Meth releases high levels of the neurotransmitter dopamine, which stimulates brain cells, enhances mood and body movement, and regulates feelings of pleasure. With repeated use, Meth can "turn off" the brain's ability to produce dopamine, leaving users unable to experience any kind of pleasure from anything other than more and more Meth.
Meth is derived from amphetamine, and is commonly made using the base chemicals ephedrine or pseudoephedrine found in over-the-counter medicines. Other common household products can be added to make meth, including: acetone, iodine, anhydrous ammonia (fertilizer), hydrochloric acid (pool supply), lithium (batteries), red phosphorus (matches or road flares), sodium hydroxide (lye), sulfuric acid (drain cleaner), and toluene (brake fluid).
Although there are multiple ways to produce Meth, most involve the use of toxic and volatile substances that can pose a threat to the surrounding area. An odor similar to that of cat urine and other offensive fumes often signify that an illegal Meth lab is in operation. When manufactured by amateurs, the production of Meth can be extremely dangerous and create harmful, toxic gases.
One production method involves heating anhydrous ammonia -- an extremely reactive ingredient that is prone to explosion. In fact, many illegal Meth labs are only discovered after fires or explosions occur due to the improper handling of these toxic chemicals. Clean-up is both hazardous and expensive.
Meth can be swallowed, snorted, smoked, injected, or inserted anally. Depending on the method of intake, the high from Meth can last from 6 to 24 hours. Injection, one of the more popular methods of administration, is associated with other serious risks such as skin rashes, often referred to as, "speed bumps," and infections at the injection site. Sharing needles when injecting Meth can spread deadly diseases such as hepatitis and HIV; additionally, these diseases are further spread through unprotected sex -- a common activity among Meth addicts. While it is true that Meth sometimes increases sexual desire and stamina, it ultimately decreases the user's desirability and performance.
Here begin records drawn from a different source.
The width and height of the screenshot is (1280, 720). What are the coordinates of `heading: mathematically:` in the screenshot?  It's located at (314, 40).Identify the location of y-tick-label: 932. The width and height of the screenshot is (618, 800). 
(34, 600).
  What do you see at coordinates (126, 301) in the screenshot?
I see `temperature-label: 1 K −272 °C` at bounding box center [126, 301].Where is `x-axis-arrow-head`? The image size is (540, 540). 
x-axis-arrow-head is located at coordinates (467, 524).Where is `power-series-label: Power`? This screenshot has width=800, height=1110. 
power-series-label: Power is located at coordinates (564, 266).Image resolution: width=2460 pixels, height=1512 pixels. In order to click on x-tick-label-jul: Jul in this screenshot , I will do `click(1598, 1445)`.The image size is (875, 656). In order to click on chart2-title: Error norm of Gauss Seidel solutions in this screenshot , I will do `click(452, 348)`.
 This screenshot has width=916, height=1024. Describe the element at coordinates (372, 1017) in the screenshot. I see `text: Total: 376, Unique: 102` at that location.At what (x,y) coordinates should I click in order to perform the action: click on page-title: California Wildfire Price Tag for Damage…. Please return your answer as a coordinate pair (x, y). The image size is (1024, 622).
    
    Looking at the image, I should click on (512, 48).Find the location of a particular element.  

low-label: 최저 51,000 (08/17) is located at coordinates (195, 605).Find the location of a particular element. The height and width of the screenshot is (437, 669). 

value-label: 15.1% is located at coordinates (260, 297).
Many Meth users admit the inability to reach an orgasm at all. Users have also reported an increased level of energy, a decrease in appetite, and may be more likely to engage in reckless or unwanted sex while under the influence. Other common side effects include a lack of hygiene and personal care, anxiety, agitation, blurred vision, hallucinations, diarrhea, sleeplessness, and even stroke or heart attack.
Without the drug, many users slip into a deep depression, making the cycle of addiction hard to break. Meth's parent drug, amphetamine, was widely distributed to army personnel during World War II. Amphetamine-laced chocolate was routinely given to German soldiers. From 1942 to 1945, Adolf Hitler reportedly received daily Methamphetamine injections to treat depression and fatigue. Some attribute his Parkinson's-like symptoms to his use of this drug.